■ WORK ITEM
Reproduce the passage on ferroptosis and PD between "In PD patients, the" and "mitigation of PD.", inclusive, replacing "iron chelators" with "chelating agents".

■ PROVIDED TEXT
>>>>
Aside from these known PD risk genes, many studies aimed to identify other novel genes that are potential targets in PD treatment. Upon imbalance between the transcription of protective genes and iron-mediated damage accumulation, BACH1 stimulates ferroptosis at the transcriptional level [7]. A lack of BACH1 partially prevents the loss of the substantia nigra, which suggests that BACH1 represents a target for ferroptosis-related disease therapeutics, including PD. In addition, tyrosine hydroxylase is a tetrahydrobiopterin (BH4)-requiring monooxygenase that catalyzes the first step in the dopamine biosynthesis. Studies have shown that PD is associated with a decrease in BH4 in the CSF. Recently it have been shown that the GCH1-BH4-phospholipid axis can be used as the main regulator of ferroptosis, suppressing ferroptosis by selectively preventing consumption of phospholipids with two polyunsaturated fatty acyl tails [8]. This provides a unique protection mechanism that is independent of the GPX4/glutathione system by which some neuronal cells prevent death through ferroptosis.

In PD patients, the level of iron is significantly increased in the dense parts of the substantia nigra of the brain. The level of iron is positively correlated with the severity of the disease; thus, the therapeutic role of iron chelators in PD has received much attention. Ferroptosis inhibitors such as Fer-1  are used to inhibit ferroptosis occurrence in animal models of PD, and clinical trial showed improvements in iron deposition in the substantia nigra and the exercise ability of patients treated with deferiprone, but the ability of these small-molecule inhibitors to cross the blood-brain barrier may be one of the prerequisites for their mitigation of PD.
<<<<
■ GIVEN MATERIAL
>>>>
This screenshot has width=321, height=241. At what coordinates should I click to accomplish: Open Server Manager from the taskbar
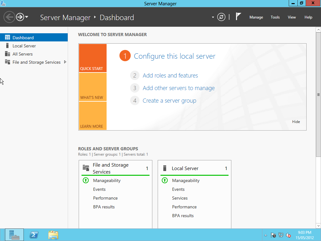coord(14,234)
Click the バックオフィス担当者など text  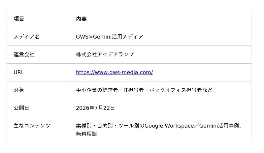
<<<<
■ SOLUTION TO THIS PROBLEM
In PD patients, the level of iron is significantly increased in the dense parts of the substantia nigra of the brain. The level of iron is positively correlated with the severity of the disease; thus, the therapeutic role of chelating agents in PD has received much attention. Ferroptosis inhibitors such as Fer-1  are used to inhibit ferroptosis occurrence in animal models of PD, and clinical trial showed improvements in iron deposition in the substantia nigra and the exercise ability of patients treated with deferiprone, but the ability of these small-molecule inhibitors to cross the blood-brain barrier may be one of the prerequisites for their mitigation of PD.